Today is bulb day. Mid October, we've had some chill in the air to prepare the dirt for a good winter sleep, and the few bulbs I actually purchased for this year have arrived.

I have been psyched for this for weeks. I have counted on this day to help me ease out of warm summer days and into fallwinter. It seems to me that we only have 3 seasons around here. Spring, Summer, and fallwinter. One day it will be a high of 50 and the next a frigid 22 low from mid Oct to late Feburary.

Although we've had several cool nights and days, today presented with humidity and the promise of August heat. I suspected something was amiss when I first put my glasses on this morning and they fogged. Usually it is my brain that stays in a bit of a fog, but today my glasses decided to give it a try.

I put on my overalls and went downstairs for tea. When I broke a sweat coming down the stairs I wondered "What in the world?"

When I got into the Cabrio, the top automatically opened. I turned on the radio and caught the weather report. "High of 86 today" my radio sweated the news to me.

I couldn't believe it.
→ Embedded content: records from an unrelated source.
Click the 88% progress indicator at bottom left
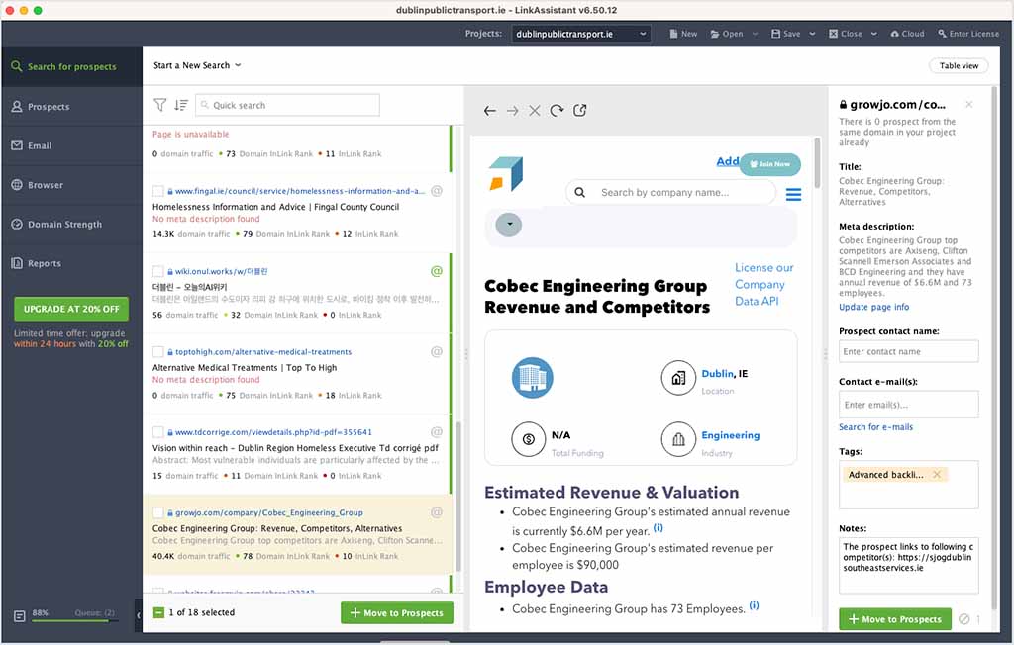 click(40, 612)
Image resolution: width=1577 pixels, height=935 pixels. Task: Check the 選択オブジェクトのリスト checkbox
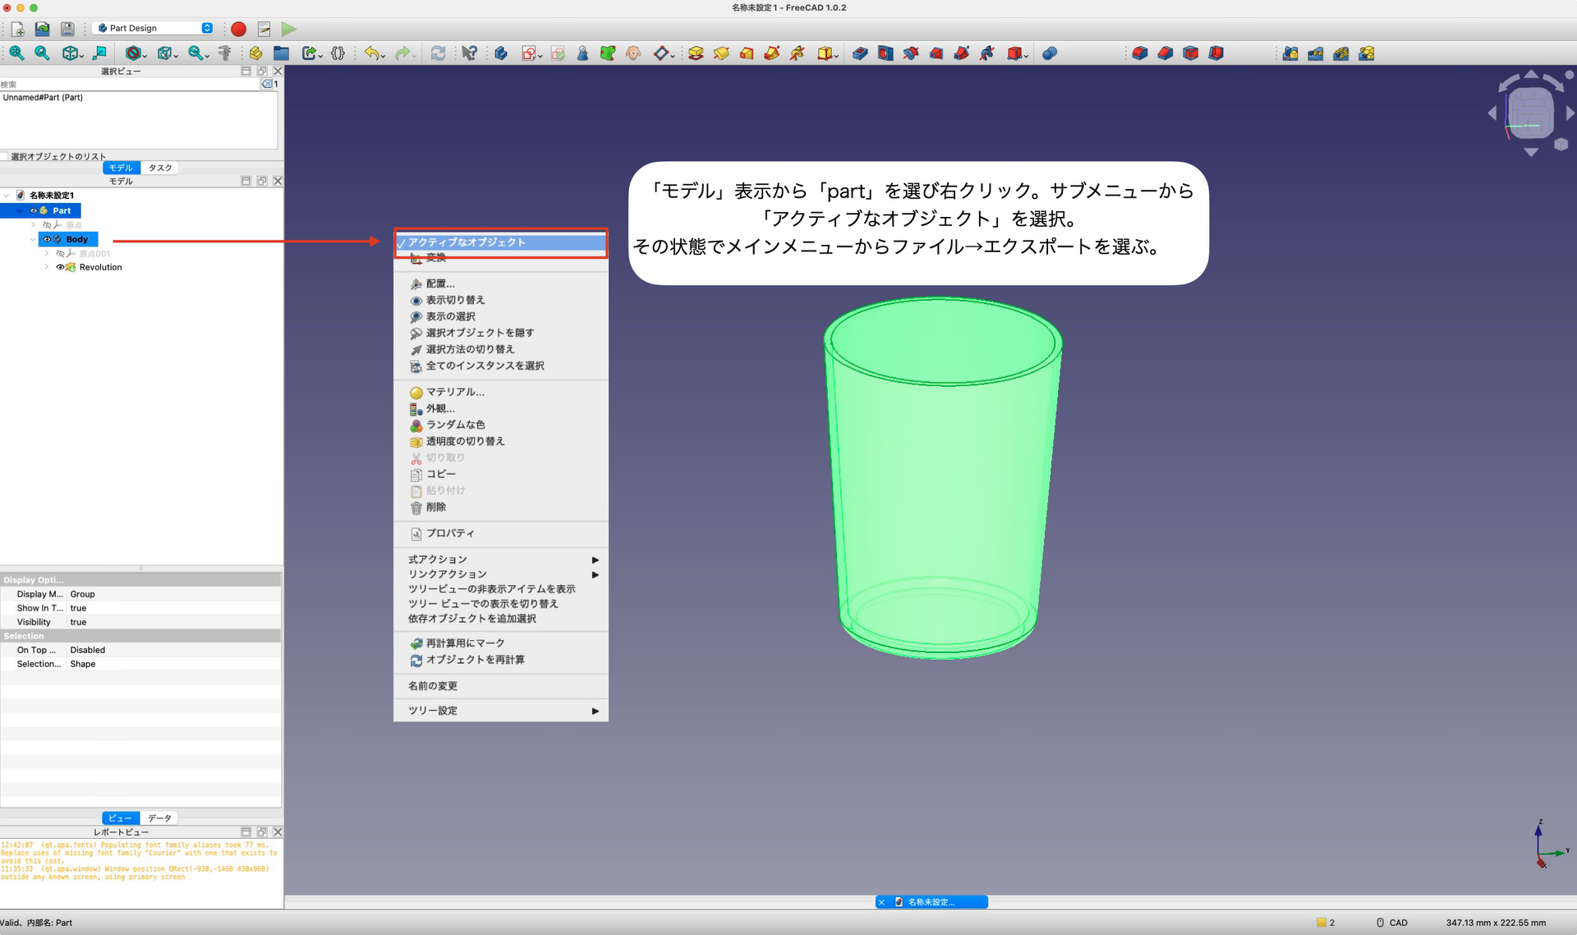tap(5, 156)
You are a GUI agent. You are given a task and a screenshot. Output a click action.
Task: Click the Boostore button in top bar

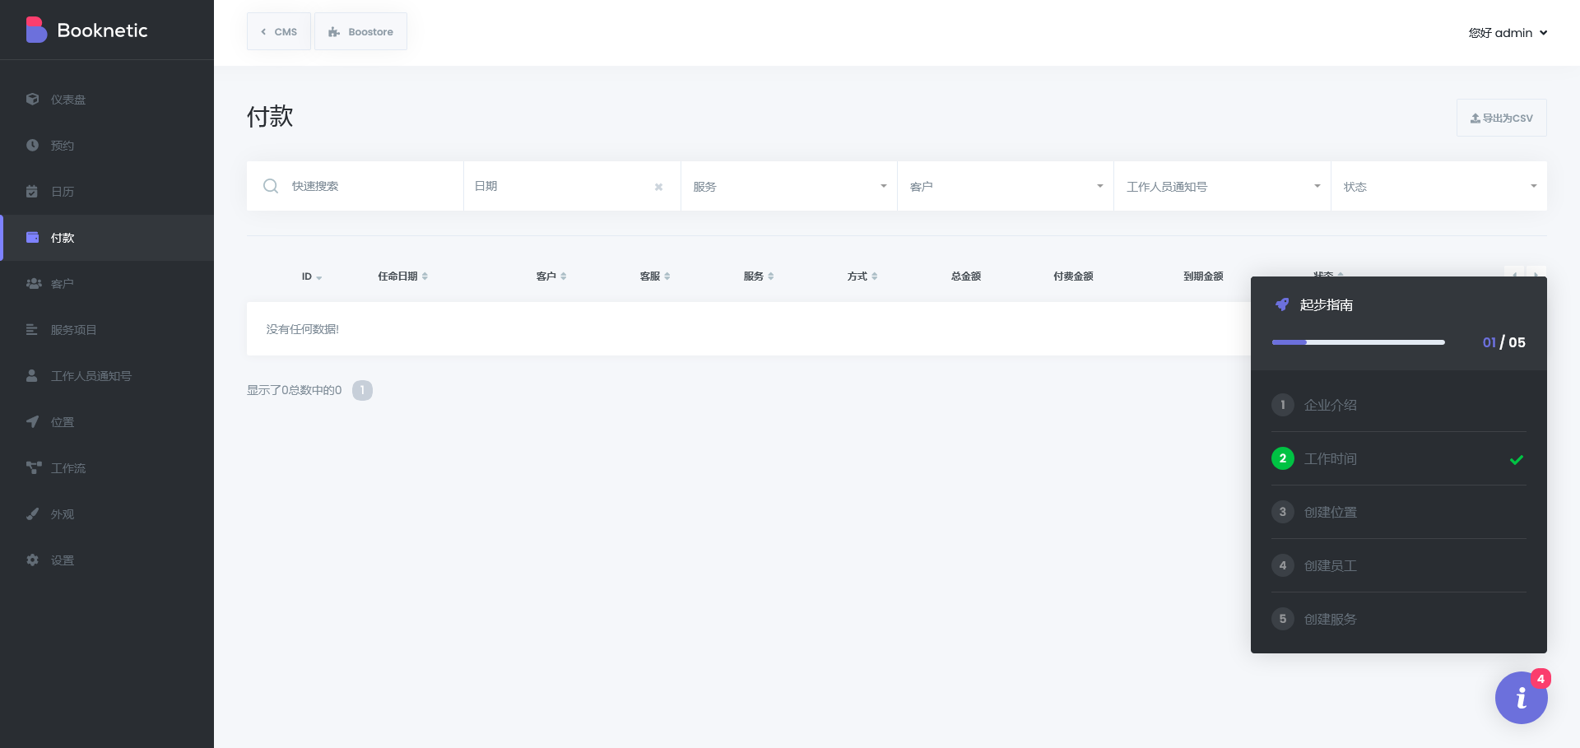point(360,31)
I'd been sleeping under a blanket for a while now, and suddenly we're stepping into summer again? Was Mother nature P-M-S-ing? or what?

Oh, well, I decided. The heat won't hang around long, I'll bulb anyway.

When I arrived at work, I went downstairs and brought up the two boxes of tulip bulbs and early blooming daffs that have been resting all summer. The early daffs came from a church member who willingly thinned her bed out early summer for me. For the church. I noticed the flowers on her plants were just a tad smaller and delicate than the strong yellow flowers I planted a year ago and I thought the variety would look nice. The members here are generous that way. Many people are when it comes to plant sharing, I have discovered.

I made the trip for compost, loaded up my car with bags of it and put on my garden gloves. I sharpened my hand shovel, popped a piece of super bubble into the old mouth and brought the boxes outside.

My bulb collection has grown allsummer. Most I either dug up or begged for from others' yards,

I decided to plant seasonally starting with early spring bloomers. Windflowers.
I hoped they would be a groundcover of daisy-like blooms that would eventually cover the daff greenery after the blooms had faded.

I pulled out the bags of little black bulbs and set them on the ground where I wanted to plant them all along the front beds of the church.

When I got to the end of the bed I turned around and, with shovel in hand, I headed back to where i started, ready to plant where they lay.

The bulbs were no longer laying on the dirt where I had left them. They were some, back in the bag, some scattered in the box, and a few others rolling around in the grass.

Hmmm,I thought to myself. I scooped a handful of the AWOL bulbs and walked over to the dirt. I pressed my shovel into the rich earth and made a lovely hole, warm, comforting and inviting for any bulb to inhabit.

I dropped a bulb into the hole and it flew right up like Marilyn Monroe's white dress in that scene on the sidewalk. Luckily, I caught it. I tried again, this time placing rather than dropping. The bulb reacted to the hole as two resistant magnets. The little black ball would not, could not, or maybe just refused to go to bed.

The 86 had hit by that time with 100% humidity and I looked like I had just run through the sprinkler. Wishful thinking. Suddenly, I was weary. Hot and bothered. I decided that Mother nature knows better than human nature sometimes, and this was one of those times. I bagged up the bulbs and carried them back inside.

Maybe next week will bring a bulb day again.

1 comment:

Anonymous said...

Much cooler in Maine and the foliage is lovely.